-- Given data follows --

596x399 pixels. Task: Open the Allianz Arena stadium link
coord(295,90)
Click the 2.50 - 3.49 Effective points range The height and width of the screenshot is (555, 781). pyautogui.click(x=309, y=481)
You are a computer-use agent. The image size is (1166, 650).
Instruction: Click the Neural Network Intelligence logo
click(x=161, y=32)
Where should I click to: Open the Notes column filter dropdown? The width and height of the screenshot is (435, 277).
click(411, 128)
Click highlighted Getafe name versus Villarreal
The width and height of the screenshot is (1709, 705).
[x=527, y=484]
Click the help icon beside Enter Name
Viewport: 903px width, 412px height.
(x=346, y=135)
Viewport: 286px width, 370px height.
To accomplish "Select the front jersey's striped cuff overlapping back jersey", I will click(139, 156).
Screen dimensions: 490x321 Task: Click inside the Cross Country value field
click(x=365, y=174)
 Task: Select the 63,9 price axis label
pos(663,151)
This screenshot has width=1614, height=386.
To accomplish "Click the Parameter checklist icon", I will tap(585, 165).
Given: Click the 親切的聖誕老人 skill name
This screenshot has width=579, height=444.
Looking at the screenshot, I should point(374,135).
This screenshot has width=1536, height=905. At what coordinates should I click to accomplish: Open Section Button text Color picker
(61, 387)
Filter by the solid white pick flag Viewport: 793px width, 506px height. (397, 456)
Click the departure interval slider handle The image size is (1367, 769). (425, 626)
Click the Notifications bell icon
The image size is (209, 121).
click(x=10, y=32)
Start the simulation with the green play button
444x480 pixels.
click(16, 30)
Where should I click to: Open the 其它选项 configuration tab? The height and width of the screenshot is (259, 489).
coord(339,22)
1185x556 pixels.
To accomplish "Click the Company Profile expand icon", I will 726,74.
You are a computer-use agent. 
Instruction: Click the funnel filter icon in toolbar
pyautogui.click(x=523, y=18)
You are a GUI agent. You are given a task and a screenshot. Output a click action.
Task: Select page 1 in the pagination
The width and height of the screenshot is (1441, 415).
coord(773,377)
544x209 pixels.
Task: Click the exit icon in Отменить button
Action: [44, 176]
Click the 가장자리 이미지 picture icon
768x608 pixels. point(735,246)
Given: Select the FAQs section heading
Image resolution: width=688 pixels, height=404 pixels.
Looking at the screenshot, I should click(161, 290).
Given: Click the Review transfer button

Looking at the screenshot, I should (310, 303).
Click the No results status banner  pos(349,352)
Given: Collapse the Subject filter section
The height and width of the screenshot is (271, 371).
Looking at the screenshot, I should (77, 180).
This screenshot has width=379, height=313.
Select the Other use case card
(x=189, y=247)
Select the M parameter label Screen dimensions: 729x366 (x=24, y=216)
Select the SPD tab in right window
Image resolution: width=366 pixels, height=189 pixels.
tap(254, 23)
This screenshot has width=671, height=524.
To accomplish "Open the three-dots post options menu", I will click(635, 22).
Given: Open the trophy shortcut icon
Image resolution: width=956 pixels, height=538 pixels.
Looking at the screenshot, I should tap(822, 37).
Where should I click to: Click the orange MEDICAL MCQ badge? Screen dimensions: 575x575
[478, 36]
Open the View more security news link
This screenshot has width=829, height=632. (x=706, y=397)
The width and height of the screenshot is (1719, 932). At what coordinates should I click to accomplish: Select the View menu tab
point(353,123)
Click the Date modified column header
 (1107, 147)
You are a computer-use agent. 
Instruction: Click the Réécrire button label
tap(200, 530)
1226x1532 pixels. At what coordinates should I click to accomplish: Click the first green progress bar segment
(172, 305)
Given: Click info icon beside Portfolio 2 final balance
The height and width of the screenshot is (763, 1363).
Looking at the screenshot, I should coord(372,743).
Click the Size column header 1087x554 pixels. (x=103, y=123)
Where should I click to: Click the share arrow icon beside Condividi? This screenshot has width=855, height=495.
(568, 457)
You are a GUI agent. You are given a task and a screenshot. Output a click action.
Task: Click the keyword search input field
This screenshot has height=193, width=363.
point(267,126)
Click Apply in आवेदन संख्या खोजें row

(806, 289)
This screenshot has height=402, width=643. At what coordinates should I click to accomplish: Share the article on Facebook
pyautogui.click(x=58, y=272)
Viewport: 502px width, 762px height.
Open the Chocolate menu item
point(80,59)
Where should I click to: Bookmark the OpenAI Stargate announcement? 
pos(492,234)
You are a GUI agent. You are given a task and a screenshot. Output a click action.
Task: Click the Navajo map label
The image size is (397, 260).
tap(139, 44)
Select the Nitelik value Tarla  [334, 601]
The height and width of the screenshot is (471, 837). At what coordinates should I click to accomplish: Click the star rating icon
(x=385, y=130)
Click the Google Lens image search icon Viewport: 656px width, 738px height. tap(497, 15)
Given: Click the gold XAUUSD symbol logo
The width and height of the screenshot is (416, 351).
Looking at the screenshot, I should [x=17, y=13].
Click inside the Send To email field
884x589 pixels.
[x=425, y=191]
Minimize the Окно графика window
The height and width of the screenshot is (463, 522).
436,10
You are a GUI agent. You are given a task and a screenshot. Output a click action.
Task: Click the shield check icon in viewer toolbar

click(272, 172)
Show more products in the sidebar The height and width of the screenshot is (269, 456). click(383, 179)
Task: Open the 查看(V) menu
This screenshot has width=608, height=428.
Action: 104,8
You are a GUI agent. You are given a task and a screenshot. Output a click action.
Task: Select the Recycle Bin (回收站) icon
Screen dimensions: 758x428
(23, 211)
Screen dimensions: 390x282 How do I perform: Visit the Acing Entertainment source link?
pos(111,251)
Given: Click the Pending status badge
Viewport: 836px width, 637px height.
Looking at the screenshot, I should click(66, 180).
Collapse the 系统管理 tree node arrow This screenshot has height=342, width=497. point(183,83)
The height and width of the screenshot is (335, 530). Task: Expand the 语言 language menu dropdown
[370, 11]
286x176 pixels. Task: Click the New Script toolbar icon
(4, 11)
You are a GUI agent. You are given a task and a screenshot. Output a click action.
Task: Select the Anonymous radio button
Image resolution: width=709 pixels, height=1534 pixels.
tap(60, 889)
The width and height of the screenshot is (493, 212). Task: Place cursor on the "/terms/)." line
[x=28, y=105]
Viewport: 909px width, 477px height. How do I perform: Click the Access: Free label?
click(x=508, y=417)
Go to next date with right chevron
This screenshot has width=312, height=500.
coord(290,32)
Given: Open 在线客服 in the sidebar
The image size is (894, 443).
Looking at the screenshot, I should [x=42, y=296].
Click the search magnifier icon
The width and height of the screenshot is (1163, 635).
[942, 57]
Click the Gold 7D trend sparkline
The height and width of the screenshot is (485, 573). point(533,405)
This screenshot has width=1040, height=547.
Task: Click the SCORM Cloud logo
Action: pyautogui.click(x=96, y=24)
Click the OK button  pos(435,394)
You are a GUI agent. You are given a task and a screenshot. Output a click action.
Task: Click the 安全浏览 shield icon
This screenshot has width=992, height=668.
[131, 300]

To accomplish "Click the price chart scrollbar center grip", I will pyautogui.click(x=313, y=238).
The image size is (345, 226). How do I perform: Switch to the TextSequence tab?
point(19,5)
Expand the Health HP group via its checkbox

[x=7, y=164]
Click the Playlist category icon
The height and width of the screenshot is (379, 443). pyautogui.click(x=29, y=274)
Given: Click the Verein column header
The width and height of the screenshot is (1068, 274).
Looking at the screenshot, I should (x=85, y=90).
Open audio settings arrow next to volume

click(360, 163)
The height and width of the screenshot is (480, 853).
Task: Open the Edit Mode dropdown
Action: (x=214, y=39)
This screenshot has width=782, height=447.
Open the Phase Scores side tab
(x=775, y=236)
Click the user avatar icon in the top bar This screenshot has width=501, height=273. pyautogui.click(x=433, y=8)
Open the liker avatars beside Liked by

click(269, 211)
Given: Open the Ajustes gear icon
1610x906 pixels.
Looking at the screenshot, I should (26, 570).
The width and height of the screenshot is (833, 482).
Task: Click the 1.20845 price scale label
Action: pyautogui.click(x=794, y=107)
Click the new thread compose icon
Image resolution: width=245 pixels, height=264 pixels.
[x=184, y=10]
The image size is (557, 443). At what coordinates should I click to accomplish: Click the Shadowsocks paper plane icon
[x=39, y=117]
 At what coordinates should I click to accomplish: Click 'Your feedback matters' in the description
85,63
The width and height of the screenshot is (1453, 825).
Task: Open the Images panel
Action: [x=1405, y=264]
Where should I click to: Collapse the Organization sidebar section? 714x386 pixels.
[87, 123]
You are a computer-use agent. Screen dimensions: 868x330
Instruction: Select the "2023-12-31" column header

-- Given data concluded --

_Try it_
Go through the data and gather every line that holds "computer".

_Task output_
You are a computer-use agent. The image size is (1166, 650).
You are a computer-use agent. 
You are a computer-use agent. 
You are a computer-use agent. Screen dimensions: 868x330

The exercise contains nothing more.